CHALLENGE: Format every line of the rows below as a JSON list of strings, one string per line, leaving out blank lines.

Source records
##########
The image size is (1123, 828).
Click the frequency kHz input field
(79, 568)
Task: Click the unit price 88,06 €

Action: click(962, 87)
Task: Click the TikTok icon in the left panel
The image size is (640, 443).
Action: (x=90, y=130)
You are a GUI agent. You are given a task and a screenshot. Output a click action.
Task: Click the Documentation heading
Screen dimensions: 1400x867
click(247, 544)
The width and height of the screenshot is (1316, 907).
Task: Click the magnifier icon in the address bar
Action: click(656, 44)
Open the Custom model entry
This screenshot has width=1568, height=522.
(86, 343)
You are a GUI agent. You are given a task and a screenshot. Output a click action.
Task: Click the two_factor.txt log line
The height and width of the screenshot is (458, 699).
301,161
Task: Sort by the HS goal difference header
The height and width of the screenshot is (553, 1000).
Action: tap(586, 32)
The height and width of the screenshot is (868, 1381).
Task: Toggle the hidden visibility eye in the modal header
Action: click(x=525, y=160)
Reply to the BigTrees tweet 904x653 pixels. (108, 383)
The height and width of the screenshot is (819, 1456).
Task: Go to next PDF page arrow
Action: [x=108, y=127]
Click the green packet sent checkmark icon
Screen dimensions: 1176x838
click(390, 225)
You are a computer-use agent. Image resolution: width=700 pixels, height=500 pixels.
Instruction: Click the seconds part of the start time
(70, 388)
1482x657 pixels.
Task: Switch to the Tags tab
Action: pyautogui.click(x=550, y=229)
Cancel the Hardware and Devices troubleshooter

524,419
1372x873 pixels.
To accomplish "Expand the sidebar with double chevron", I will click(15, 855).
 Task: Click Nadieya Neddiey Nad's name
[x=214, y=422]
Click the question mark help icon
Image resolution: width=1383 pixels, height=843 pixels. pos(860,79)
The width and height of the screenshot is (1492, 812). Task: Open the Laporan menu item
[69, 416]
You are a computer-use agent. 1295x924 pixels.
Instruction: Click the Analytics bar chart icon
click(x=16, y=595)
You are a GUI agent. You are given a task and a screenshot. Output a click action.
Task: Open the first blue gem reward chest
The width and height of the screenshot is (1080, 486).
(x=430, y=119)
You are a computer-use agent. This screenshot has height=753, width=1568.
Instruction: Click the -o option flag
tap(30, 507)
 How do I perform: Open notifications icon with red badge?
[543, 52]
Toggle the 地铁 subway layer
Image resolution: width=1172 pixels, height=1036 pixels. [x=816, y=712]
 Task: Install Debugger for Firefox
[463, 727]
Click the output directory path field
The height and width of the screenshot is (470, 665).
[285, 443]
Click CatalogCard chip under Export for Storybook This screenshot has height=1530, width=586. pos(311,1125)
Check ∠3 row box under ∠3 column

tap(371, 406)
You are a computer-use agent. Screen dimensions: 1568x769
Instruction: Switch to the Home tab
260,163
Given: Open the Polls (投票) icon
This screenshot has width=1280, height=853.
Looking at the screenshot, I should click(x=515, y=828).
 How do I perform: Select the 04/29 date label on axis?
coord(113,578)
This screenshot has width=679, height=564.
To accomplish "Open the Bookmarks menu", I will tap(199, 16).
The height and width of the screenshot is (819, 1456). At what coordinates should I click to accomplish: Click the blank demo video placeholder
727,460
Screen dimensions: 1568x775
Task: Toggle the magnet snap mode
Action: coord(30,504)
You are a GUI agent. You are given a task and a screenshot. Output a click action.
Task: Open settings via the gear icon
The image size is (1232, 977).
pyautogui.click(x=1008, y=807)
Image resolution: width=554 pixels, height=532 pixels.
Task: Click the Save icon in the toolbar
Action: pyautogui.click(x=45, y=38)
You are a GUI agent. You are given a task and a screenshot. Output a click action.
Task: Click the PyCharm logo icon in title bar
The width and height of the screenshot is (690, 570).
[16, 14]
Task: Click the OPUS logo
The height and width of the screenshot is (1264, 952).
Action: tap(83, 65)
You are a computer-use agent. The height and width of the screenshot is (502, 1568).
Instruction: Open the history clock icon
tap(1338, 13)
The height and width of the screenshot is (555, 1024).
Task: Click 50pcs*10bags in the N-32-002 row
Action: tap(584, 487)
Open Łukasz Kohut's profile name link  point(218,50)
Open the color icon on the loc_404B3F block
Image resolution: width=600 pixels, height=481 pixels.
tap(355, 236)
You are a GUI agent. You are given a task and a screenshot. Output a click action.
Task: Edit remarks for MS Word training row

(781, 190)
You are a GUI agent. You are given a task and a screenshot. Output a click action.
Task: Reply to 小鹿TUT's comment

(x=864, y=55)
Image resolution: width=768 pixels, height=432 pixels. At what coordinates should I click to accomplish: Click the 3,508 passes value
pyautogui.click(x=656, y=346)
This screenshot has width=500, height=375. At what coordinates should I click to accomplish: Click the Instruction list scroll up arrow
##########
CORRECT RESPONSE:
[
  "The image size is (1123, 828).",
  "Click the frequency kHz input field",
  "(79, 568)",
  "Task: Click the unit price 88,06 €",
  "Action: click(962, 87)",
  "Task: Click the TikTok icon in the left panel",
  "The image size is (640, 443).",
  "Action: (x=90, y=130)",
  "You are a GUI agent. You are given a task and a screenshot. Output a click action.",
  "Task: Click the Documentation heading",
  "Screen dimensions: 1400x867",
  "click(247, 544)",
  "The width and height of the screenshot is (1316, 907).",
  "Task: Click the magnifier icon in the address bar",
  "Action: click(656, 44)",
  "Open the Custom model entry",
  "This screenshot has width=1568, height=522.",
  "(86, 343)",
  "You are a GUI agent. You are given a task and a screenshot. Output a click action.",
  "Task: Click the two_factor.txt log line",
  "The height and width of the screenshot is (458, 699).",
  "301,161",
  "Task: Sort by the HS goal difference header",
  "The height and width of the screenshot is (553, 1000).",
  "Action: tap(586, 32)",
  "The height and width of the screenshot is (868, 1381).",
  "Task: Toggle the hidden visibility eye in the modal header",
  "Action: click(x=525, y=160)",
  "Reply to the BigTrees tweet 904x653 pixels. (108, 383)",
  "The height and width of the screenshot is (819, 1456).",
  "Task: Go to next PDF page arrow",
  "Action: [x=108, y=127]",
  "Click the green packet sent checkmark icon",
  "Screen dimensions: 1176x838",
  "click(390, 225)",
  "You are a computer-use agent. Image resolution: width=700 pixels, height=500 pixels.",
  "Instruction: Click the seconds part of the start time",
  "(70, 388)",
  "1482x657 pixels.",
  "Task: Switch to the Tags tab",
  "Action: pyautogui.click(x=550, y=229)",
  "Cancel the Hardware and Devices troubleshooter",
  "524,419",
  "1372x873 pixels.",
  "To accomplish \"Expand the sidebar with double chevron\", I will click(15, 855).",
  " Task: Click Nadieya Neddiey Nad's name",
  "[x=214, y=422]",
  "Click the question mark help icon",
  "Image resolution: width=1383 pixels, height=843 pixels. pos(860,79)",
  "The width and height of the screenshot is (1492, 812). Task: Open the Laporan menu item",
  "[69, 416]",
  "You are a computer-use agent. 1295x924 pixels.",
  "Instruction: Click the Analytics bar chart icon",
  "click(x=16, y=595)",
  "You are a GUI agent. You are given a task and a screenshot. Output a click action.",
  "Task: Open the first blue gem reward chest",
  "The width and height of the screenshot is (1080, 486).",
  "(x=430, y=119)",
  "You are a computer-use agent. This screenshot has height=753, width=1568.",
  "Instruction: Click the -o option flag",
  "tap(30, 507)",
  " How do I perform: Open notifications icon with red badge?",
  "[543, 52]",
  "Toggle the 地铁 subway layer",
  "Image resolution: width=1172 pixels, height=1036 pixels. [x=816, y=712]",
  " Task: Install Debugger for Firefox",
  "[463, 727]",
  "Click the output directory path field",
  "The height and width of the screenshot is (470, 665).",
  "[285, 443]",
  "Click CatalogCard chip under Export for Storybook This screenshot has height=1530, width=586. pos(311,1125)",
  "Check ∠3 row box under ∠3 column",
  "tap(371, 406)",
  "You are a computer-use agent. Screen dimensions: 1568x769",
  "Instruction: Switch to the Home tab",
  "260,163",
  "Given: Open the Polls (投票) icon",
  "This screenshot has width=1280, height=853.",
  "Looking at the screenshot, I should click(x=515, y=828).",
  " How do I perform: Select the 04/29 date label on axis?",
  "coord(113,578)",
  "This screenshot has width=679, height=564.",
  "To accomplish \"Open the Bookmarks menu\", I will tap(199, 16).",
  "The height and width of the screenshot is (819, 1456). At what coordinates should I click to accomplish: Click the blank demo video placeholder",
  "727,460",
  "Screen dimensions: 1568x775",
  "Task: Toggle the magnet snap mode",
  "Action: coord(30,504)",
  "You are a GUI agent. You are given a task and a screenshot. Output a click action.",
  "Task: Open settings via the gear icon",
  "The image size is (1232, 977).",
  "pyautogui.click(x=1008, y=807)",
  "Image resolution: width=554 pixels, height=532 pixels.",
  "Task: Click the Save icon in the toolbar",
  "Action: pyautogui.click(x=45, y=38)",
  "You are a GUI agent. You are given a task and a screenshot. Output a click action.",
  "Task: Click the PyCharm logo icon in title bar",
  "The width and height of the screenshot is (690, 570).",
  "[16, 14]",
  "Task: Click the OPUS logo",
  "The height and width of the screenshot is (1264, 952).",
  "Action: tap(83, 65)",
  "You are a computer-use agent. The height and width of the screenshot is (502, 1568).",
  "Instruction: Open the history clock icon",
  "tap(1338, 13)",
  "The height and width of the screenshot is (555, 1024).",
  "Task: Click 50pcs*10bags in the N-32-002 row",
  "Action: tap(584, 487)",
  "Open Łukasz Kohut's profile name link  point(218,50)",
  "Open the color icon on the loc_404B3F block",
  "Image resolution: width=600 pixels, height=481 pixels.",
  "tap(355, 236)",
  "You are a GUI agent. You are given a task and a screenshot. Output a click action.",
  "Task: Edit remarks for MS Word training row",
  "(781, 190)",
  "You are a GUI agent. You are given a task and a screenshot. Output a click action.",
  "Task: Reply to 小鹿TUT's comment",
  "(x=864, y=55)",
  "Image resolution: width=768 pixels, height=432 pixels. At what coordinates should I click to accomplish: Click the 3,508 passes value",
  "pyautogui.click(x=656, y=346)",
  "This screenshot has width=500, height=375. At what coordinates should I click to accomplish: Click the Instruction list scroll up arrow"
]